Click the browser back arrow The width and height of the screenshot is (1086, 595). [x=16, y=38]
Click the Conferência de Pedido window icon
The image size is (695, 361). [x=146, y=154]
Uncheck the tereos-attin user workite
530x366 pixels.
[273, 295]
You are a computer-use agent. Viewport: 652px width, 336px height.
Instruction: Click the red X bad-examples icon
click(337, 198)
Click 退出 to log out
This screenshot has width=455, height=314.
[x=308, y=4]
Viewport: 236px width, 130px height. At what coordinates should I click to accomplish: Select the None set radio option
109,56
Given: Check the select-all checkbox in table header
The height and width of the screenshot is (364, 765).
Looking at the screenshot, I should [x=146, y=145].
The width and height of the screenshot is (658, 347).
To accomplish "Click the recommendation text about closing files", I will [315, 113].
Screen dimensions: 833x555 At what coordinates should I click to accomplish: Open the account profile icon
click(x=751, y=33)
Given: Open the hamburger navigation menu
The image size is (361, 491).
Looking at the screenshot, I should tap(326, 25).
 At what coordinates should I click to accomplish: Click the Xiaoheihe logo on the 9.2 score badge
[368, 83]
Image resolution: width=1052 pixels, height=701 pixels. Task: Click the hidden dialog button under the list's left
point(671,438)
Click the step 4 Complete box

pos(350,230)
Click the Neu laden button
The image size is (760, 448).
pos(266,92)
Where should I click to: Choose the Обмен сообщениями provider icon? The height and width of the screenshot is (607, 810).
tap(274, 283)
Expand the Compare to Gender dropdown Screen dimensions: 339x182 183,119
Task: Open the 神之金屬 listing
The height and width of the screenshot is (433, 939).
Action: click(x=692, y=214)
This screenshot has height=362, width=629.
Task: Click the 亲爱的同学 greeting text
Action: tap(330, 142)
* * *
- [Task directions] Write the records out once more, word for word.

- [Reply to the exercise]
Click the browser back arrow The width and height of the screenshot is (1086, 595). [x=16, y=38]
Click the Conferência de Pedido window icon
The image size is (695, 361). [x=146, y=154]
Uncheck the tereos-attin user workite
530x366 pixels.
[273, 295]
You are a computer-use agent. Viewport: 652px width, 336px height.
Instruction: Click the red X bad-examples icon
click(337, 198)
Click 退出 to log out
This screenshot has width=455, height=314.
[x=308, y=4]
Viewport: 236px width, 130px height. At what coordinates should I click to accomplish: Select the None set radio option
109,56
Given: Check the select-all checkbox in table header
The height and width of the screenshot is (364, 765).
Looking at the screenshot, I should [x=146, y=145].
The width and height of the screenshot is (658, 347).
To accomplish "Click the recommendation text about closing files", I will [315, 113].
Screen dimensions: 833x555 At what coordinates should I click to accomplish: Open the account profile icon
click(x=751, y=33)
Given: Open the hamburger navigation menu
The image size is (361, 491).
Looking at the screenshot, I should tap(326, 25).
 At what coordinates should I click to accomplish: Click the Xiaoheihe logo on the 9.2 score badge
[368, 83]
Image resolution: width=1052 pixels, height=701 pixels. Task: Click the hidden dialog button under the list's left
point(671,438)
Click the step 4 Complete box

pos(350,230)
Click the Neu laden button
The image size is (760, 448).
pos(266,92)
Where should I click to: Choose the Обмен сообщениями provider icon? The height and width of the screenshot is (607, 810).
tap(274, 283)
Expand the Compare to Gender dropdown Screen dimensions: 339x182 183,119
Task: Open the 神之金屬 listing
The height and width of the screenshot is (433, 939).
Action: click(x=692, y=214)
This screenshot has height=362, width=629.
Task: Click the 亲爱的同学 greeting text
Action: tap(330, 142)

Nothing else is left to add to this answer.